__AIM OF THE TASK__.
Up through the line that contains "Clear the archived notifications selection Nē", retype the entries exactly, beginning at the very first line.

=== Begin Enclosure ===

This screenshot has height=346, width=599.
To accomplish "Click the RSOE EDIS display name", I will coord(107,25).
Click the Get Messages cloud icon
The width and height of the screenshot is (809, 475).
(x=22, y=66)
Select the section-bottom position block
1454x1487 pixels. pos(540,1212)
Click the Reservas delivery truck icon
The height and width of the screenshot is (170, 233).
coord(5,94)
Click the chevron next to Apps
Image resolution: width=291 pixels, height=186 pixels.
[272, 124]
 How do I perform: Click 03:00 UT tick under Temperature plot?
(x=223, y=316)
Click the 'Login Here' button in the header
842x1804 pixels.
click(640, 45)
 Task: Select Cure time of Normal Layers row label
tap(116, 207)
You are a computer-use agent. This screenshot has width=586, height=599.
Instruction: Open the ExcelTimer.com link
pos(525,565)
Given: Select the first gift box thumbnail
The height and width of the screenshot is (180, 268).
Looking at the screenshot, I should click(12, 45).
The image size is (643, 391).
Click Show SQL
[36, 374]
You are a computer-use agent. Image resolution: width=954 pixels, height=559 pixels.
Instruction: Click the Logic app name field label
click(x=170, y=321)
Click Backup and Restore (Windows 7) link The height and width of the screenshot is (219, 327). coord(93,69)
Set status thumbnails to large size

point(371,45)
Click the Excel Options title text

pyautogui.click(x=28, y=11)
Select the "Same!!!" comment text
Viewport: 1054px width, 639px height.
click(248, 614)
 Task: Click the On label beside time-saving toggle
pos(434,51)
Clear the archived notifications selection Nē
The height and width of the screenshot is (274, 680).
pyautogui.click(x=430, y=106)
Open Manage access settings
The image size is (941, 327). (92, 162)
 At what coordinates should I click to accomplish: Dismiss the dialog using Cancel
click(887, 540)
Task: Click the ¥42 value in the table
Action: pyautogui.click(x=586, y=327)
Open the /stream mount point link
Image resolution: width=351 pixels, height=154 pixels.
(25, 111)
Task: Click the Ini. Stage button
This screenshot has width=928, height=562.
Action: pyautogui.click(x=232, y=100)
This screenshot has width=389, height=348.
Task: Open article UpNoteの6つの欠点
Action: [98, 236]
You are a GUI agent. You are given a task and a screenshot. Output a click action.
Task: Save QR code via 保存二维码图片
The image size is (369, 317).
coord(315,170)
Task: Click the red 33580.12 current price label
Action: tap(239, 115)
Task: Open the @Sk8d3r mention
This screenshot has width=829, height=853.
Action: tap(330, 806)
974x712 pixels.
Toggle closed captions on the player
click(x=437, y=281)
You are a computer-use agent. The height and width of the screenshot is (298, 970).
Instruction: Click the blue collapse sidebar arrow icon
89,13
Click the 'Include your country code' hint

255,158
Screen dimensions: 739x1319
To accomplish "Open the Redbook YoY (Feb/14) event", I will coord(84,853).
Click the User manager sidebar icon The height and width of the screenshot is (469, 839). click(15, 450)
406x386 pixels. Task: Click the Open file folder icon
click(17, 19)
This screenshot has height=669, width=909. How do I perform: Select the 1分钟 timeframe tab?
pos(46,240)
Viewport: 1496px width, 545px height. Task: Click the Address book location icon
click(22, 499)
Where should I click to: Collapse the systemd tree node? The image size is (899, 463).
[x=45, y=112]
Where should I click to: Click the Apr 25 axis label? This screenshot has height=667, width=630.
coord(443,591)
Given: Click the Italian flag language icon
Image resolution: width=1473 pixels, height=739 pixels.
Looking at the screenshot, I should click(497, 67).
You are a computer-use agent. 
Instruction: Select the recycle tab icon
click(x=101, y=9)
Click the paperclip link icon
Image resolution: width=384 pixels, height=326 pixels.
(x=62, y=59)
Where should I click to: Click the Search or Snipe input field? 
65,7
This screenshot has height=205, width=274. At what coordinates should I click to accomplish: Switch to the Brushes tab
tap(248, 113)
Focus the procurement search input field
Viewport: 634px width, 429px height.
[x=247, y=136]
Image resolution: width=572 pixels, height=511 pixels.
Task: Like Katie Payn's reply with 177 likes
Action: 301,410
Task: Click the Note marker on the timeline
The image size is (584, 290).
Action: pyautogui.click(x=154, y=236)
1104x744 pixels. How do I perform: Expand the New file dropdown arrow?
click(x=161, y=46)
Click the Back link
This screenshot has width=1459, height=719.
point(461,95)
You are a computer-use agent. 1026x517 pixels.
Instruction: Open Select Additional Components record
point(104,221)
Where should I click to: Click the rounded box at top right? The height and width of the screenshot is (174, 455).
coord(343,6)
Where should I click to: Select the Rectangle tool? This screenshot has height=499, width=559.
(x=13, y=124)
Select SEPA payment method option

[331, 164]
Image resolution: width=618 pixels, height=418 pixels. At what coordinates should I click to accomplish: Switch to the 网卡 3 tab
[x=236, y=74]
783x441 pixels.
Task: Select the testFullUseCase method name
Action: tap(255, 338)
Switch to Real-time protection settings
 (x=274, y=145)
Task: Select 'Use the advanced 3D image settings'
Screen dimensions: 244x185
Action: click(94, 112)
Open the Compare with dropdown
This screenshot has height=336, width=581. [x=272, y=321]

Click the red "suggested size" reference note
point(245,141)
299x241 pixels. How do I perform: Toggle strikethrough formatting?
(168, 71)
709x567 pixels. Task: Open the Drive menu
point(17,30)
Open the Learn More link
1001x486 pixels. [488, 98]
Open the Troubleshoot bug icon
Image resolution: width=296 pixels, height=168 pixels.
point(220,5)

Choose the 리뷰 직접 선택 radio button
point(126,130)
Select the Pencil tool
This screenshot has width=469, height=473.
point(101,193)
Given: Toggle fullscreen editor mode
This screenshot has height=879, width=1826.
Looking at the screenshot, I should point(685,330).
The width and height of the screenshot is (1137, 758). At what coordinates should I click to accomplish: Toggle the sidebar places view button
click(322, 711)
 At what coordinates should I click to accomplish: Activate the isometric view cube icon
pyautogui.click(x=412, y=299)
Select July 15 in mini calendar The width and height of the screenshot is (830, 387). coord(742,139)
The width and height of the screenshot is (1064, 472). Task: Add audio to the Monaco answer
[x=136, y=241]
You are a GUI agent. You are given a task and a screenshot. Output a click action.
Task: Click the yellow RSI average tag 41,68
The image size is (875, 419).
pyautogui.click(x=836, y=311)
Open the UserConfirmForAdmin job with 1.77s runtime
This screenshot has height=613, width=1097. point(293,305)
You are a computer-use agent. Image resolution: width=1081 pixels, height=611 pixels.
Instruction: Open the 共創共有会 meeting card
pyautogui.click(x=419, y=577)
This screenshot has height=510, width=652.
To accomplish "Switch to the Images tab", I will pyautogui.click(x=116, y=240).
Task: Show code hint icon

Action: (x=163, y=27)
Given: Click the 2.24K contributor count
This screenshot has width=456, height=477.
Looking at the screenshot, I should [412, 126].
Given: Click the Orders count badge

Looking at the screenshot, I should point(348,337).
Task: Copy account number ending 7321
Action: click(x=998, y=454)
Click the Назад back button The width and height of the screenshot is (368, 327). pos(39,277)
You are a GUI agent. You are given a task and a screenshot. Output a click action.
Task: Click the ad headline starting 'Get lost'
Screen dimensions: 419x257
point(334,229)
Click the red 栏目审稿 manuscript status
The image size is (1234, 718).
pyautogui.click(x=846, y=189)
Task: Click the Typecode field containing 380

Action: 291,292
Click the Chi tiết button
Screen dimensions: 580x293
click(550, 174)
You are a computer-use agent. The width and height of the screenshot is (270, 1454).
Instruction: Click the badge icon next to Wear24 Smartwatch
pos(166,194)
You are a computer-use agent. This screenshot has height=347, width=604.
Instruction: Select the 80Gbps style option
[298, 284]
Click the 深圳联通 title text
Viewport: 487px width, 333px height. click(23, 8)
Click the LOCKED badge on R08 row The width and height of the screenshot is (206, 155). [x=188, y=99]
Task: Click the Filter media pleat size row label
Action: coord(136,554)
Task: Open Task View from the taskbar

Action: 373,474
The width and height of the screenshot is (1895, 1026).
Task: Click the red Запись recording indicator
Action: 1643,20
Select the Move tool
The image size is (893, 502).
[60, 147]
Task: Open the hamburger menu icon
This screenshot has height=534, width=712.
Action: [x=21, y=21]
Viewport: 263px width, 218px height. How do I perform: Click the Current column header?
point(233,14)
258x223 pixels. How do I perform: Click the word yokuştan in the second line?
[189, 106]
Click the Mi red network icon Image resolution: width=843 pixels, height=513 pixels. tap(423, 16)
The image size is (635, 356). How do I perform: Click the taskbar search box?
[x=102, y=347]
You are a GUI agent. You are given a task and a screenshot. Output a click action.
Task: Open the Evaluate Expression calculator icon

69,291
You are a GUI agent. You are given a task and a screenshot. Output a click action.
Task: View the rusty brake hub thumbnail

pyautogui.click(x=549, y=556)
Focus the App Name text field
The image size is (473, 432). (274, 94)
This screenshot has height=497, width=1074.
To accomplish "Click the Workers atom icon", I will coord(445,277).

=== End Enclosure ===

__ANSWER BOX__.
This screenshot has height=346, width=599.
To accomplish "Click the RSOE EDIS display name", I will coord(107,25).
Click the Get Messages cloud icon
The width and height of the screenshot is (809, 475).
(x=22, y=66)
Select the section-bottom position block
1454x1487 pixels. pos(540,1212)
Click the Reservas delivery truck icon
The height and width of the screenshot is (170, 233).
coord(5,94)
Click the chevron next to Apps
Image resolution: width=291 pixels, height=186 pixels.
[272, 124]
 How do I perform: Click 03:00 UT tick under Temperature plot?
(x=223, y=316)
Click the 'Login Here' button in the header
842x1804 pixels.
click(640, 45)
 Task: Select Cure time of Normal Layers row label
tap(116, 207)
You are a computer-use agent. This screenshot has width=586, height=599.
Instruction: Open the ExcelTimer.com link
pos(525,565)
Given: Select the first gift box thumbnail
The height and width of the screenshot is (180, 268).
Looking at the screenshot, I should click(12, 45).
The image size is (643, 391).
Click Show SQL
[36, 374]
You are a computer-use agent. Image resolution: width=954 pixels, height=559 pixels.
Instruction: Click the Logic app name field label
click(x=170, y=321)
Click Backup and Restore (Windows 7) link The height and width of the screenshot is (219, 327). coord(93,69)
Set status thumbnails to large size

point(371,45)
Click the Excel Options title text

pyautogui.click(x=28, y=11)
Select the "Same!!!" comment text
Viewport: 1054px width, 639px height.
click(248, 614)
 Task: Click the On label beside time-saving toggle
pos(434,51)
Clear the archived notifications selection Nē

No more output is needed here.